Can the Qur'an, 1,400 years
later, be a living, relevant force, as
powerful for us now as it was then? This is
the most crucial question that we must answer
if we wish to shape our destiny afresh under
the guidance of the Qur'an.
There appear, however, to be
some difficulties. Not least of which has to
do with the fact that the Qur'an was revealed
at a certain point in time. Since then, we
have traveled a long way, made gigantic leaps
in technological know-how, and seen
considerable social changes take place in
human society. Moreover, today, most of the
followers of the Qur'an do not know Arabic;
and many who do, have little idea of the
living language of the Qur'an. They cannot be
expected to absorb its idiom and metaphor, so
essential to exploring and absorbing the
depths of the Qur'anic meaning.
Yet its guidance, by its own
claim, has an eternal relevance for all
people, being the word of the Eternal God.
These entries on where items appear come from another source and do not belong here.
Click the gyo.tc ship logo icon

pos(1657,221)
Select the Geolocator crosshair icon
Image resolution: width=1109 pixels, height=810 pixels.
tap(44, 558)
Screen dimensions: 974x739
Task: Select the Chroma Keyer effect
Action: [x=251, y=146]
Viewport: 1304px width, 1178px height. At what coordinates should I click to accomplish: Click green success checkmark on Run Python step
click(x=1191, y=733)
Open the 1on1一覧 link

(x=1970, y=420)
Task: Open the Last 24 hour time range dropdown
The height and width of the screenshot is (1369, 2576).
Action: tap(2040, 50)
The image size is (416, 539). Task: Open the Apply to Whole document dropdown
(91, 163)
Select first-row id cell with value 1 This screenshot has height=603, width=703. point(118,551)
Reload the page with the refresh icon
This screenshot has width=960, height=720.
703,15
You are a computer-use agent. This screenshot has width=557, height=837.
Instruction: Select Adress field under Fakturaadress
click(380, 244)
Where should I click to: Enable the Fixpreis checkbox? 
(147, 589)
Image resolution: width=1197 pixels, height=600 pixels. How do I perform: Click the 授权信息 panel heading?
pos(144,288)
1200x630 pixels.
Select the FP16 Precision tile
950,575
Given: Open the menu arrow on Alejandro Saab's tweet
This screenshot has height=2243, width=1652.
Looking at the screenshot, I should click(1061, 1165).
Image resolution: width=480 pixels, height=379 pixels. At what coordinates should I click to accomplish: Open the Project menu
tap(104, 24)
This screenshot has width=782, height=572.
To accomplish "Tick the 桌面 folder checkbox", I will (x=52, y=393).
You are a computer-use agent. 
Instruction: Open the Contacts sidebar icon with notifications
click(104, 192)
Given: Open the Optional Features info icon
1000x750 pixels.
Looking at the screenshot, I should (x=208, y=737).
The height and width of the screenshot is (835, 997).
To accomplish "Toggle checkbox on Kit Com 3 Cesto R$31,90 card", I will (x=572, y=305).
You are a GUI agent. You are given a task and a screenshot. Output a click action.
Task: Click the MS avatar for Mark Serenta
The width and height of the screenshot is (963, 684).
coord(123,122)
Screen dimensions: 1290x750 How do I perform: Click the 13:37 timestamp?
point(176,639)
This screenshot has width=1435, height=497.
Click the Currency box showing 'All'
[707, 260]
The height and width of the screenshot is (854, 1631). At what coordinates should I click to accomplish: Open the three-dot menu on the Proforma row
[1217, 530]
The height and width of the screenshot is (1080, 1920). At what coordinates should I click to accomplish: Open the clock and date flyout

For the truth of this claim,
it seems to me that it must be possible for us
to receive, experience, and understand the
Qur'an as its first recipients did, at least
in some measure and to some degree. We seem
almost to have a right to this possibility of
receiving God’s guidance in its fullness and
with all its riches and joys. In other words,
despite the historical incidence of the
revelation in a particular language at a
particular time and place, we should be
capable of receiving the Qur'an now (because
its message is eternal), capable of making its
message as much a real part of our lives as it
was for the first believers, and with the same
urgent and profound relevance for all our
present concerns and experiences.
But how do we do this? To put
it frankly, only by entering the world of the
Qur'an as if Allah were speaking to us now and
today and by fulfilling the necessary
conditions for such an encounter.
First, we must realize what
the Qur'an as the word of God is and means to
us, and bring all the reverence, love,
longing, and will to act that this realization
demands. Secondly, we must read it as it asks
to be read, as Allah’s Messenger instructed
us, as he and his Companions read it. Thirdly,
we must bring each word of the Qur'an to bear
upon our own realities and concerns by
transcending the barriers of time, culture,
and change.
For its first addressees, the
Qur'an was a contemporary event. Its language
and style, its eloquence and rationale, its
idiom and metaphor, its symbols and parables,
its moments and events were all rooted in
their own setting. These people were both
witnesses to and, in a sense, participants in
the whole act of revelation as it unfolded
over a period of their own time. We do not
have the same privilege; yet, in some measure,
the same ought to be true for us.
By understanding and obeying
the Qur'an in our own setting, we will find
it, as far as possible, as much a contemporary
event for ourselves as it was then. The
essence of man has not changed; it is
immutable. Only man’s externalities—the
forms, the modes, the technologies—have
changed. The pagans of Makkah may be no more,
nor the Jews of Yathrib, nor the Christians of
Najran, nor even the faithful and the
unfaithful of the community at Madinah; but
the same characters exist all around us. We
are human beings exactly as the first
recipients were, even though many find it
extremely difficult to grapple with the deep
implications of this very simple truth.
Once you realize these truths
and follow them, once you come to the Qur'an
as the first believers did, it may reveal to
you as it did to them, make partners of you as
it did of them. And only then, instead of
being a mere revered book, a sacred fossil, or
a source of magic-like blessing, it will
change into a mighty force, impinging,
stirring, moving and guiding us to deeper and
higher achievements, just as it did before.